最低賃金引き上げで「壁」の問題点が浮き彫りに
配偶者特別控除の趣旨は、先述したように、配偶者控除の「103万円の壁」の内側の人と外側の人との不公平を是正することにあります。
2018年の法改正で「壁」を引き上げたことは、その延長線上にあると考えられます。
また、「103万円の壁」が女性の社会進出を阻んでいたという指摘は古くからあり、その問題意識も反映されていると考えられます。
実際、2014年に当時の安倍晋三首相が現行の税制・社会保障制度について「女性の就労拡大を抑制する効果をもたらしている」と断じています(第1回経済財政諮問会議・産業競争力会議合同会議議事要旨P.13参照)。

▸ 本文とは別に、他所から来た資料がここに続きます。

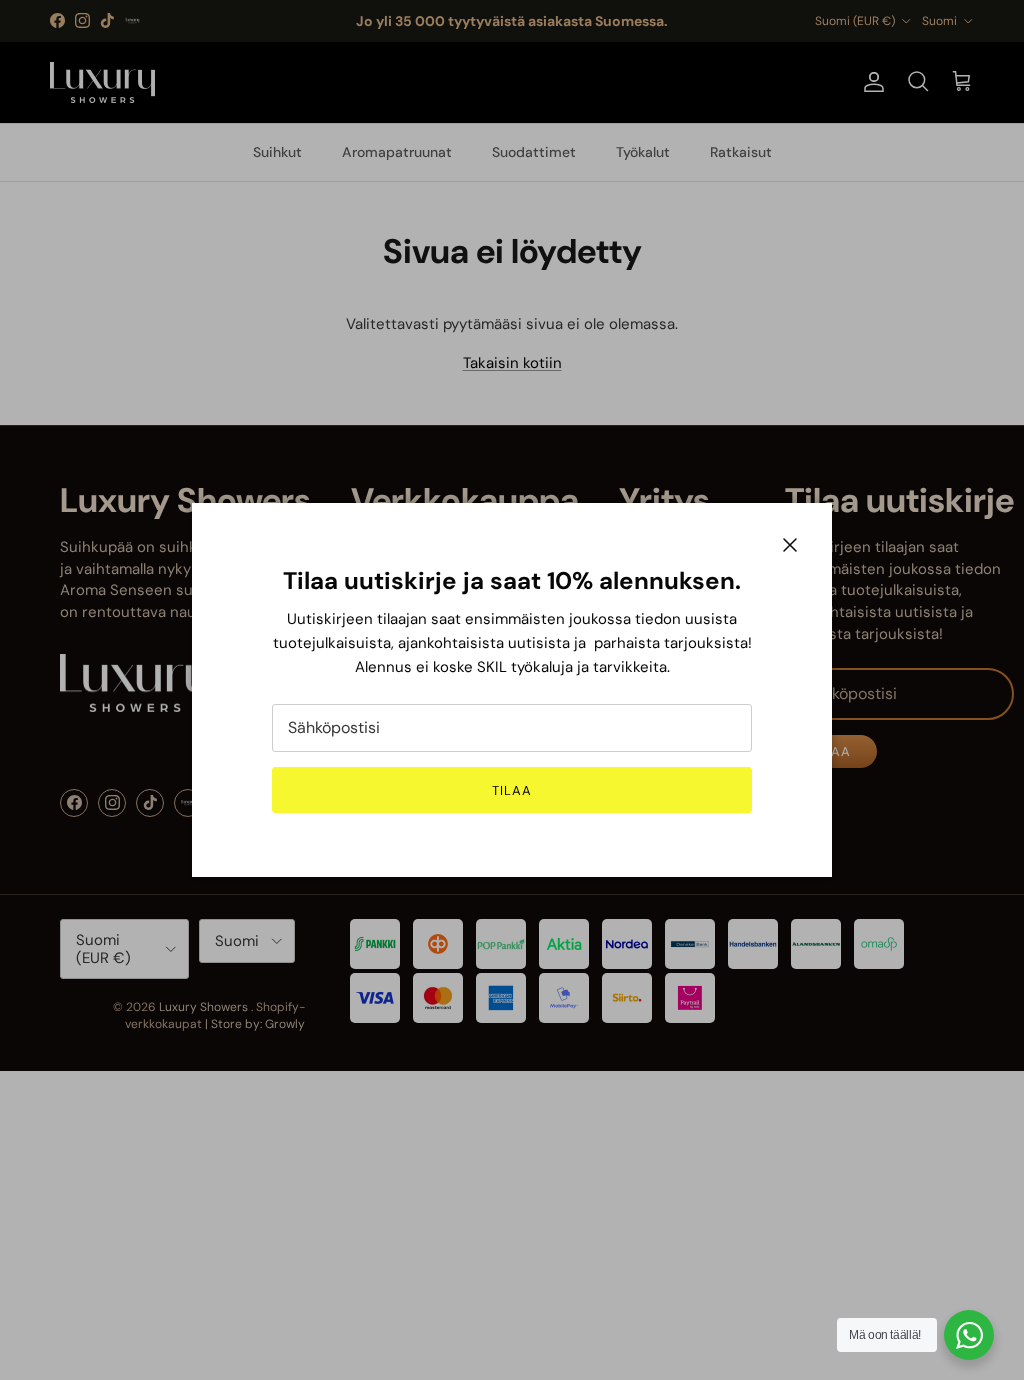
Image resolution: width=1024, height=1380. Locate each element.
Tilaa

しかし、そもそも「壁」という発想の範囲内で解決しようとすることに限界があります。
配偶者控除の「103万円の壁」が実質上取り払われたといっても、「150万円の壁」に置き換わっただけです。また、「141万円の壁」が「201万6,000円の壁」へと引き上げられたことも、「壁」という発想のなかでの微調整でしかありません。
さらに、社会保険料に関する「106万円の壁」または「130万円の壁」も依然として存在するので、それらを気にしないわけにはいきません。
2022年10月に最低賃金が引き上げられることによって、それらの「壁」を気にして働いてきた人の多くは、壁を超えないために、労働時間を減らそうとすることが予想されます。
皮肉なことに、「壁」の存在が最低賃金の引き上げとあいまって女性の社会進出を妨げ、しかも、壁の内側の人と外側の人との分断を進めてしまうおそれがあるのです。
最低賃金の引き上げは、「壁」という制度のあり方の根本的な問題点を浮き彫りにしたといえます。
もはや「壁」をいじる程度では、根本的な問題は何ら解消されないのは明らかです。
女性の社会進出が進み、共働き世帯が多数となり、かつ、老後資金2,000万円問題等もあるなか、現行の税制・社会保障制度の抜本的な見直しが迫られています。